_Requirement_:
The entries below must be returned exactly as they stand.

━━━ Data records

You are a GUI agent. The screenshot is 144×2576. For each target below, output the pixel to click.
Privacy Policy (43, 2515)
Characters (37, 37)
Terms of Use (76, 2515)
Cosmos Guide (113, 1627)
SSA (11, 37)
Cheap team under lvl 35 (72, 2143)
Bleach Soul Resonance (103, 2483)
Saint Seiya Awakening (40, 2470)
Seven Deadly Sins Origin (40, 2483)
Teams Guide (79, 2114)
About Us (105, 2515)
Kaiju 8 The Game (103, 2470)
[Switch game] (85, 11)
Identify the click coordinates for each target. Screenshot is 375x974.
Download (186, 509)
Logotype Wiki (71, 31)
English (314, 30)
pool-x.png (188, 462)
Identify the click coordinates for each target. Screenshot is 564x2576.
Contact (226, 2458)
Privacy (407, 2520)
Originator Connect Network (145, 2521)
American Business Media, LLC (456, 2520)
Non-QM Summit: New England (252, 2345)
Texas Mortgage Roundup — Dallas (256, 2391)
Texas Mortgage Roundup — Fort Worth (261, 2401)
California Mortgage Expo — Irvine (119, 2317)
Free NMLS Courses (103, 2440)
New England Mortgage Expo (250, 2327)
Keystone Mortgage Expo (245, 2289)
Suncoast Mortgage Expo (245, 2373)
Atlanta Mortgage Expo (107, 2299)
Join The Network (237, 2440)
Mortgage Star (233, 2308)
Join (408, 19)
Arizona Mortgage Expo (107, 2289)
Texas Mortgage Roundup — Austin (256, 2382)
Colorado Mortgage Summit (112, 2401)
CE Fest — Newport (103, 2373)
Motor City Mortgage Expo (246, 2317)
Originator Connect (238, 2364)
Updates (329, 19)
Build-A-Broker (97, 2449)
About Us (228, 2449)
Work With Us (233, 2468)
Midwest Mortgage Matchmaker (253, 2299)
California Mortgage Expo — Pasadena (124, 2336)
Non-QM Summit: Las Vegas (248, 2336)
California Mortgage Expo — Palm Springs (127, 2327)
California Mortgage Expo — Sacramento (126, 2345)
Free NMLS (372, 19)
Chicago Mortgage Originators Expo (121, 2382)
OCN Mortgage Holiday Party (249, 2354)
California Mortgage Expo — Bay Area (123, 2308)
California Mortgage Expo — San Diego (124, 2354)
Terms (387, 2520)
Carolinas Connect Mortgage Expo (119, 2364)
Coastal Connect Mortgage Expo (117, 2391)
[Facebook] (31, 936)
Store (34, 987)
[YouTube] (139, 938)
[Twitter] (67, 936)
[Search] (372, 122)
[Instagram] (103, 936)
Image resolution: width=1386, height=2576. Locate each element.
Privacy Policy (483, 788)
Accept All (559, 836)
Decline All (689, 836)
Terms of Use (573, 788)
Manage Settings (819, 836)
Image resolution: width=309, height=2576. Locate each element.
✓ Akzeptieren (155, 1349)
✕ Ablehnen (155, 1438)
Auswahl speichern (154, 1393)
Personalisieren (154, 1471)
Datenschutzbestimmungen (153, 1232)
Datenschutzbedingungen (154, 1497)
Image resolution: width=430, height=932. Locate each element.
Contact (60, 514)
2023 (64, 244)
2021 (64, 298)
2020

━━━━━━

_Response for this exercise_:
You are a GUI agent. The screenshot is 144×2576. For each target below, output the pixel to click.
Privacy Policy (43, 2515)
Characters (37, 37)
Terms of Use (76, 2515)
Cosmos Guide (113, 1627)
SSA (11, 37)
Cheap team under lvl 35 (72, 2143)
Bleach Soul Resonance (103, 2483)
Saint Seiya Awakening (40, 2470)
Seven Deadly Sins Origin (40, 2483)
Teams Guide (79, 2114)
About Us (105, 2515)
Kaiju 8 The Game (103, 2470)
[Switch game] (85, 11)
Identify the click coordinates for each target. Screenshot is 375x974.
Download (186, 509)
Logotype Wiki (71, 31)
English (314, 30)
pool-x.png (188, 462)
Identify the click coordinates for each target. Screenshot is 564x2576.
Contact (226, 2458)
Privacy (407, 2520)
Originator Connect Network (145, 2521)
American Business Media, LLC (456, 2520)
Non-QM Summit: New England (252, 2345)
Texas Mortgage Roundup — Dallas (256, 2391)
Texas Mortgage Roundup — Fort Worth (261, 2401)
California Mortgage Expo — Irvine (119, 2317)
Free NMLS Courses (103, 2440)
New England Mortgage Expo (250, 2327)
Keystone Mortgage Expo (245, 2289)
Suncoast Mortgage Expo (245, 2373)
Atlanta Mortgage Expo (107, 2299)
Join The Network (237, 2440)
Mortgage Star (233, 2308)
Join (408, 19)
Arizona Mortgage Expo (107, 2289)
Texas Mortgage Roundup — Austin (256, 2382)
Colorado Mortgage Summit (112, 2401)
CE Fest — Newport (103, 2373)
Motor City Mortgage Expo (246, 2317)
Originator Connect (238, 2364)
Updates (329, 19)
Build-A-Broker (97, 2449)
About Us (228, 2449)
Work With Us (233, 2468)
Midwest Mortgage Matchmaker (253, 2299)
California Mortgage Expo — Pasadena (124, 2336)
Non-QM Summit: Las Vegas (248, 2336)
California Mortgage Expo — Palm Springs (127, 2327)
California Mortgage Expo — Sacramento (126, 2345)
Free NMLS (372, 19)
Chicago Mortgage Originators Expo (121, 2382)
OCN Mortgage Holiday Party (249, 2354)
California Mortgage Expo — Bay Area (123, 2308)
California Mortgage Expo — San Diego (124, 2354)
Terms (387, 2520)
Carolinas Connect Mortgage Expo (119, 2364)
Coastal Connect Mortgage Expo (117, 2391)
[Facebook] (31, 936)
Store (34, 987)
[YouTube] (139, 938)
[Twitter] (67, 936)
[Search] (372, 122)
[Instagram] (103, 936)
Image resolution: width=1386, height=2576. Locate each element.
Privacy Policy (483, 788)
Accept All (559, 836)
Decline All (689, 836)
Terms of Use (573, 788)
Manage Settings (819, 836)
Image resolution: width=309, height=2576. Locate each element.
✓ Akzeptieren (155, 1349)
✕ Ablehnen (155, 1438)
Auswahl speichern (154, 1393)
Personalisieren (154, 1471)
Datenschutzbestimmungen (153, 1232)
Datenschutzbedingungen (154, 1497)
Image resolution: width=430, height=932. Locate each element.
Contact (60, 514)
2023 (64, 244)
2021 (64, 298)
2020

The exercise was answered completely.